KPI, or key performance indicator, is the metric a brand and media partner use to judge whether a campaign achieved its main objective. Not every number in a dashboard is a KPI. A KPI has to be genuinely central to the decision.
That is why KPI choice shapes how the whole campaign will later be interpreted.
Why does KPI selection define the quality of the campaign?
Strong campaigns are easier to judge because their KPI logic is clear from the beginning. A branding campaign may focus on visibility and memory signals, while an activation campaign may focus on clicks, conversions, or commercial response.
This is especially important in Listonic Ads, where a campaign may combine context, visibility, and activation in the same environment.
How should KPIs be selected in practice?
Good KPI selection starts with the goal, not with the easiest number the platform can report. For one campaign, reach and viewability may matter most. For another, it may be activation, CTR, or ROAS.
The most useful rule is simple:
- choose only the metrics that are necessary,
- make sure they can really be measured,
- make sure they reflect the job the campaign was meant to do,
- make sure each KPI can support a decision after the campaign.

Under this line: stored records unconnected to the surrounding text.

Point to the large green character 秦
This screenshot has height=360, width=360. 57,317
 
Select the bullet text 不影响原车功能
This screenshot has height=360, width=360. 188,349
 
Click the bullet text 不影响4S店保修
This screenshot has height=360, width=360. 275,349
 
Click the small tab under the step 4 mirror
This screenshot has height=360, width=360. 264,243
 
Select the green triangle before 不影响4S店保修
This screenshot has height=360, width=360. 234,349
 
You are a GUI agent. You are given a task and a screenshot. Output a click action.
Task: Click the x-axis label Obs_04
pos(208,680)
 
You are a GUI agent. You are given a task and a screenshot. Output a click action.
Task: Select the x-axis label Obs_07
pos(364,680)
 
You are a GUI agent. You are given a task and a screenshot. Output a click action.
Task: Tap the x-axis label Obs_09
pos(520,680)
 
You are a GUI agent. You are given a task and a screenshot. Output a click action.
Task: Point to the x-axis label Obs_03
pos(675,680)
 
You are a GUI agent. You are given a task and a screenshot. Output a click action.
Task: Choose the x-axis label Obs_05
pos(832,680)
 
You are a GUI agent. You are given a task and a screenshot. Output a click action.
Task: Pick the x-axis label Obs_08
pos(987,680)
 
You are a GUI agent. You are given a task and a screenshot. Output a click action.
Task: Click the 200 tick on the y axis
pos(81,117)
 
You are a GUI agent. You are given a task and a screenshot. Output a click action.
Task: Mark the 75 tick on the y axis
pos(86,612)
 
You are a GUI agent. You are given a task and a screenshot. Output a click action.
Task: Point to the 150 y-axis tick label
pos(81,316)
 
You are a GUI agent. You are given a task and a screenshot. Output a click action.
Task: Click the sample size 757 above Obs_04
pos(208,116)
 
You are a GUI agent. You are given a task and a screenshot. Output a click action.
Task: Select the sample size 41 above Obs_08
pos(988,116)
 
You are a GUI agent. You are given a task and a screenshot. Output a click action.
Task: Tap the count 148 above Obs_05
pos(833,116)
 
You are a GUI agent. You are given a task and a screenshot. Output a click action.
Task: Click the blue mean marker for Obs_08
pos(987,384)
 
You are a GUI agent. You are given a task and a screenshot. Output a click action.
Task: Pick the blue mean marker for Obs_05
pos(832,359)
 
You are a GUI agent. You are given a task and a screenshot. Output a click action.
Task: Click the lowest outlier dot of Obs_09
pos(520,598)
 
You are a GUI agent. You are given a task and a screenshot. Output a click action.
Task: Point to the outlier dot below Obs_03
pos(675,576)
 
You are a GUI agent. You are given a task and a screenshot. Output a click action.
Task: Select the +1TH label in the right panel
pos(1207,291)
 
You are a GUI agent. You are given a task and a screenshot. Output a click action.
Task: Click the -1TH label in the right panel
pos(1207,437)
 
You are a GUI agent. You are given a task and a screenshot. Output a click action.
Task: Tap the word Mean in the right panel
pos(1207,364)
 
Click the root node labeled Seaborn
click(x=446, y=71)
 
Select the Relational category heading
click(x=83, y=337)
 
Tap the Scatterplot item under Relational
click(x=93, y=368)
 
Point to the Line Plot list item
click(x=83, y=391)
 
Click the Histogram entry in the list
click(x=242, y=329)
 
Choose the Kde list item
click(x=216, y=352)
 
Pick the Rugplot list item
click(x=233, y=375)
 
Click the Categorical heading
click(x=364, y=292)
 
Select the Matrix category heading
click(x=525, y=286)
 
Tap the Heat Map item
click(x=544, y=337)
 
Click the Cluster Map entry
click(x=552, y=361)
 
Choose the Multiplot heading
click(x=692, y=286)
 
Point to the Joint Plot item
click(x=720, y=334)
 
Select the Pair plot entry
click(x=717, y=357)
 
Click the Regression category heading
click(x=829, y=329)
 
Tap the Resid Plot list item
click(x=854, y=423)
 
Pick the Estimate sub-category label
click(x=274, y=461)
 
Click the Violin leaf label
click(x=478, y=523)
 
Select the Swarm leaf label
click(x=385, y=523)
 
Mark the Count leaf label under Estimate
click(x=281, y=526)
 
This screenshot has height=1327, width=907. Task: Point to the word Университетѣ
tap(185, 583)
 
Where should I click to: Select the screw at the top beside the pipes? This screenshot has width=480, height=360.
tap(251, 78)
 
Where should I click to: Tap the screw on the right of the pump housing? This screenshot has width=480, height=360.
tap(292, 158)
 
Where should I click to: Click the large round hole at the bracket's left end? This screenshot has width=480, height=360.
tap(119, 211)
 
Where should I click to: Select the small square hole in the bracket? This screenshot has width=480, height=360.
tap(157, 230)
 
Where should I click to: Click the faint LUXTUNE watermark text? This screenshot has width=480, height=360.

How should KPI quality be evaluated?
KPIs should be judged not only by the number they produce, but by whether they actually describe success. If the goal was commercial, impressions alone are weak as a core KPI. If the goal was brand visibility, a narrow click metric may be too limited.
That is why KPI choice is inseparable from measurement and conversion tracking.
Common misunderstandings
- Not every dashboard number is a KPI.
- Too many KPIs usually weaken decision quality.
- A KPI should not be chosen only because the system reports it easily.